Starfield et Baldur’s Gate 3 ont ravivé la flamme du débat « quantité contre qualité » autour des RPG promettant des millions d’heures de gameplay, mais je pense qu’ils peuvent vraiment être à la hauteur
Arrêtez-moi si vous avez déjà entendu cela par le passé : « Notre jeu a plus de mots que Le Seigneur des Anneaux et la Bible réunis ! Il a une durée de vie de milliards d’heures ! Vous ne pourrez pas le finir ! Personne ne pourra le finir ! »

Une apocalypse se profile à l’horizon pour les amoureux de RPG : Baldur’s Gate III et Starfield sortent à un mois l’un de l’autre, et ils ont tous deux l’air d’être excellents.

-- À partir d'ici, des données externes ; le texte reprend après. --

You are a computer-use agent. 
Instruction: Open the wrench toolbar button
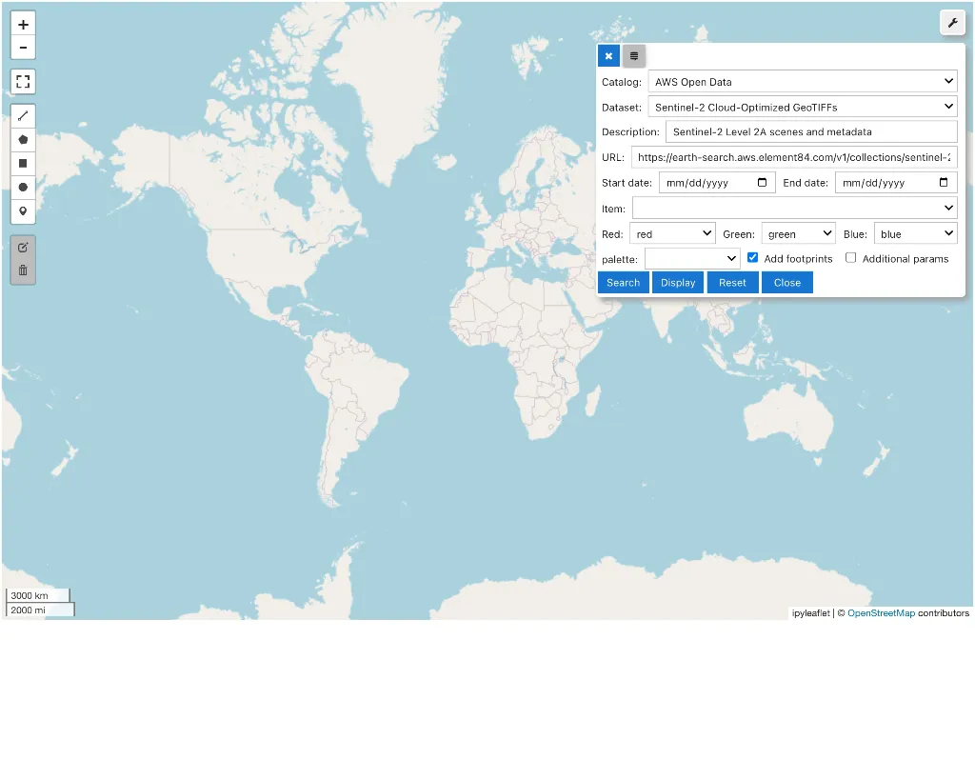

Bethesda a un gros passif de jeux très longs, et Starfield semble bien être en chemin pour être le plus long de tous, tandis que le développeur de Baldur’s Gate III, Larian, a déclaré que son titre sera un « jeu long » demandant au moins 75 heures pour en voir le bout et ayant « 174 heures de cinématiques, ce qui fait le double de la longueur de toute la série Game of Thrones entière ». En théorie, c’est ce que je voudrais d’un jeu de rôle épique, mais les jeux promettant une durée de vie raisonnablement longue finissent bien souvent par ne pas l’être, raisonnables.

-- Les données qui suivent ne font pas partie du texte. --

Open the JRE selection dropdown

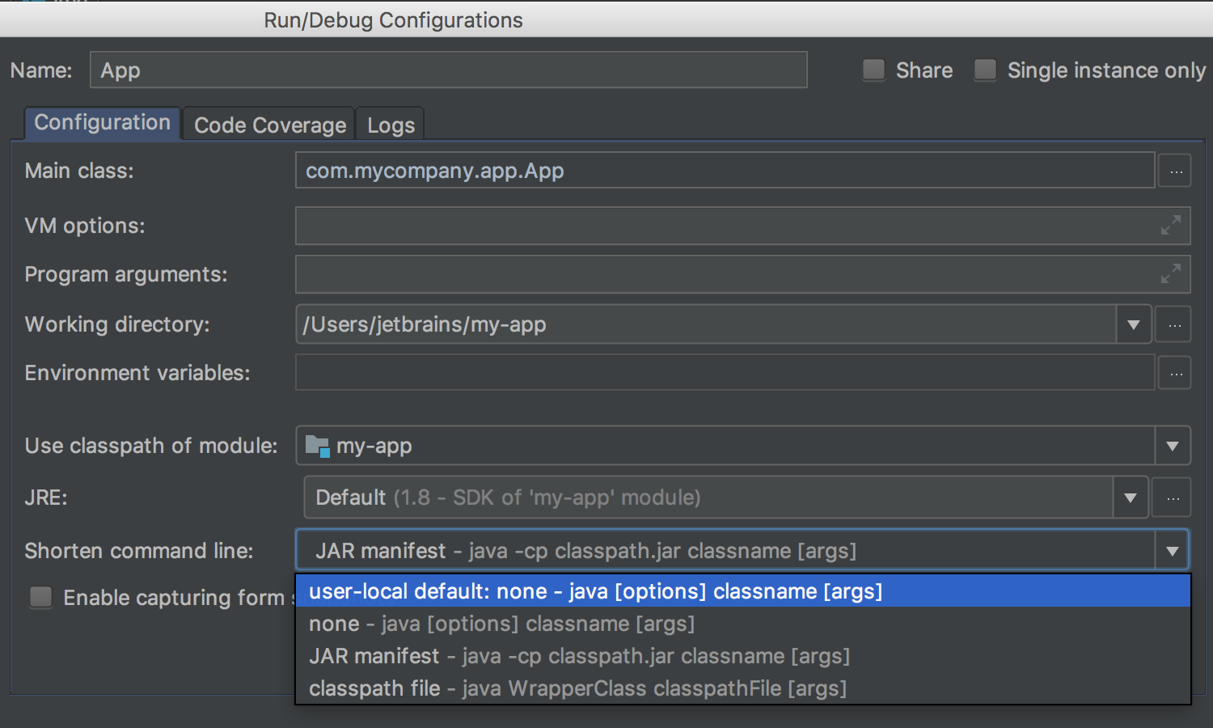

Telle est la lutte incessante du joueur de RPG : nous idéalisons la notion d’un « jeu éternel », un monde dans lequel nous pourrions habiter pendant des mois, mais encore et toujours, nous sommes déçus par les jeux faisant cette promesse.
Un très bon commentaire sur cette arlésienne nous vient de l’ancien auteur de chez Bioware, David Gaider qui a offert ses réflexions sur le sujet sur Twitter, et en réponse à un commentaire questionnant la couverture parfois critique de Starfield en amont de sa sortie de PC Gamer, Gaider a fait la remarque suivante : « le scepticisme naît probablement des promesses de contenu infini, mais également de son intérêt… des choses qui n’ont à ce jour jamais été vraiment compatibles. Nous verrons, je suppose ! ».
Et je suppose que c’est vrai. Les développeurs peuvent poursuivre la qualité et la quantité, mais obtenir les deux demande de faire des compromis. Nous voyons de quelles promesses Gaider parle tout le temps lorsque l’on voit des studios vendre leur jeu comme étant plus gros que jamais, mais dont le produit final laisse à désirer. Vraiment, Dying Light 2, 2500 heures pour tout voir ? Est-ce que tout ça vaut au moins la peine d’être vu ? La promesse de la longueur d’un jeu peut presque sonner comme une menace dans ce cas, une course au marketing nous condamnant à des dizaines d’heures de grimpette de tours d’observation, de nettoyage de base et de chasse au point d’interrogation sur la mini-carte. Une demande de durée de vie arbitraire peut faire beaucoup de mal à des jeux qui auraient pu, sans cette demande, apporter quelque chose de nouveau et de frais sur la table.
L’année dernière, j’ai beaucoup attendu Ghostwire Tokyo, mais il avait l’équivalent de 5 heures d’ennemis uniques et les missions s’étiraient néanmoins sur 10-20 heures de jeu. Je me souviens avoir été brièvement capturé par cette vision fantastique et surréaliste de Tokyo pour finalement me retrouver dans une boucle, à combattre inlassablement les mêmes ennemis dans des arènes identiques. Après avoir piqué un sprint pour en voir la fin après 12 heures, je n’ai plus jamais voulu y retoucher.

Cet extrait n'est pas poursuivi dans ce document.